The experiment: In the mid-1800s, Duchenne used small probes to electrically stimulate muscles in the faces of six different people and reproduce various expressions. He built his own electroshock apparatus and enlisted a photographer to use the then newly developed camera to capture the fleeting expressions.
What he found: Duchenne described the muscle actions that produce more than 30 distinct emotions, ranging from doubt and stupefaction to joy and terror (with and without pain or torture). He found that a combination of the muscle that pulls the lips up at the corners and the involuntary action of the orbicularis oculi muscle around the eye created genuine smiles of happiness.

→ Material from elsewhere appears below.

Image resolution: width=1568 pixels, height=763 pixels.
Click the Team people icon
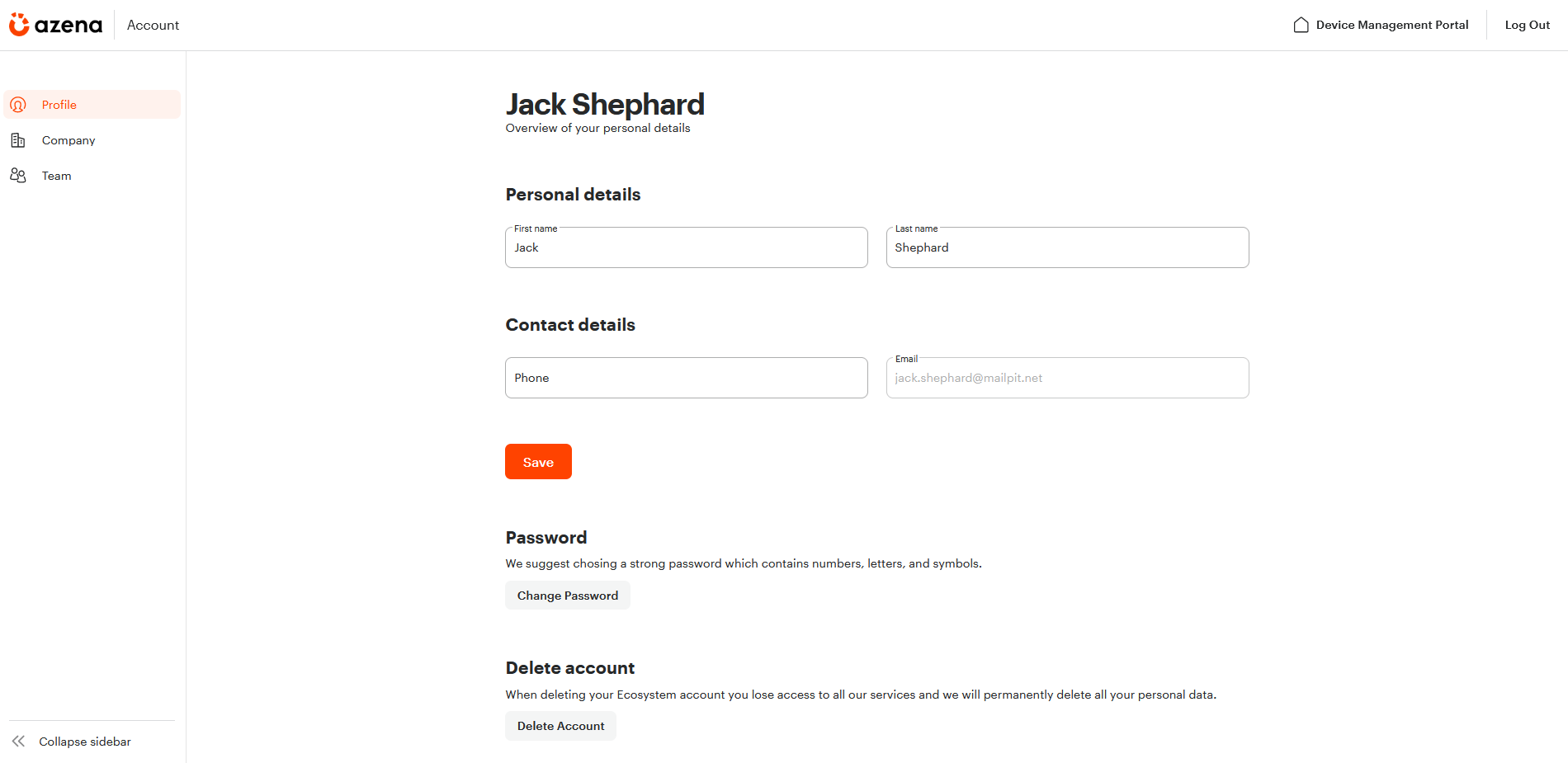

When a smile is faked, it doesn't engage the eye muscle, he proposed. (Duchenne saw the face as the reflection of the soul so his observation about voluntary v. involuntary action is an important if loaded one.)
The legacy: Charles Darwin wrote about the importance and care of Duchenne's work in the introduction to his book, The Expression of the Emotions in Man and Animals. Genuine smiles were dubbed Duchenne ones and several diseases of muscle tissue —for example, Duchenne muscular dystrophy — bear his name. His claim that the involuntary action of the eye muscle in true smiles can't be faked has persisted, though recent studies suggest people can deliberately produce a Duchenne smile.